Task objective
From the entries, copy every line that carries the string "resolution".

++++++++

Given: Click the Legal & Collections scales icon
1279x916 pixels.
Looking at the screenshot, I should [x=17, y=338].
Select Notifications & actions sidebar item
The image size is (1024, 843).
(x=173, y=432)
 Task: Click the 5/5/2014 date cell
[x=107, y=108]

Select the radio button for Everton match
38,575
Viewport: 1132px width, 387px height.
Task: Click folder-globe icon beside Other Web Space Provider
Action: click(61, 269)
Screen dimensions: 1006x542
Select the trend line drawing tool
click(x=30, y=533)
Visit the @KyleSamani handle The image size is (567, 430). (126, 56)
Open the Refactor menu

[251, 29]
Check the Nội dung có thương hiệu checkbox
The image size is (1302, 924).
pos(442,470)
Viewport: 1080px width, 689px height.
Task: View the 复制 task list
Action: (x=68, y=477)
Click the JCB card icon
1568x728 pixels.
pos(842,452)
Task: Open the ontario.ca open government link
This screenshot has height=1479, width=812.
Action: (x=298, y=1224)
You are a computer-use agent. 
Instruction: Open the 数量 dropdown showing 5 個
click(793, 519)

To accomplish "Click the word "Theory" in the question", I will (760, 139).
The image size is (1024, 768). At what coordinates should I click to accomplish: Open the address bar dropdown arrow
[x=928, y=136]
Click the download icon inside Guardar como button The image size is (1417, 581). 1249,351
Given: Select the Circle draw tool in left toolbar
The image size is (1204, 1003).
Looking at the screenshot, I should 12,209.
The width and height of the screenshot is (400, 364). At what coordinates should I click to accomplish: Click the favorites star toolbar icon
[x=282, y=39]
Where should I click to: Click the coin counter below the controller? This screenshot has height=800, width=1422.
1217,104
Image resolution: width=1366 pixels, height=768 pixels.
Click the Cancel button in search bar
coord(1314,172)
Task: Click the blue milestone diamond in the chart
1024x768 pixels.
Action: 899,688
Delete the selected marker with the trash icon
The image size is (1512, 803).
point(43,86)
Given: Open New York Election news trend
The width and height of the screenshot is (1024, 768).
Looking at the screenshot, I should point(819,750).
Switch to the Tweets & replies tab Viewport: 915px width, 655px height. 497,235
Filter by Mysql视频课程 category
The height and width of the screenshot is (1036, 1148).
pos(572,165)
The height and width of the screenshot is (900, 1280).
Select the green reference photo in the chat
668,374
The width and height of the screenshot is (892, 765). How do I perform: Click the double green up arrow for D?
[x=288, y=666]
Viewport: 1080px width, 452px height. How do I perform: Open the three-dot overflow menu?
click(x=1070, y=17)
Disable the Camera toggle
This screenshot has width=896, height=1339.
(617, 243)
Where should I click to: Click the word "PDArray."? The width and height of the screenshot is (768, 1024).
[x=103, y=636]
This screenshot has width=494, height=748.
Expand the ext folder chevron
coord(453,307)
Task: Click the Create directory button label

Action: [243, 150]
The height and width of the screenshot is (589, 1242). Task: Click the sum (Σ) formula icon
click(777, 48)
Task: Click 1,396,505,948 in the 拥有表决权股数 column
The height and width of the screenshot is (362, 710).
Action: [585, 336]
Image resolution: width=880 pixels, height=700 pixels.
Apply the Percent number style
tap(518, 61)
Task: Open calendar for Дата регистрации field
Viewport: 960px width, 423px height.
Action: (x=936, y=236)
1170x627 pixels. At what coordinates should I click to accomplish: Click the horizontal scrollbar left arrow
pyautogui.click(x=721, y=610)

++++++++

Solution
Image resolution: width=1366 pixels, height=768 pixels.
Image resolution: width=880 pixels, height=700 pixels.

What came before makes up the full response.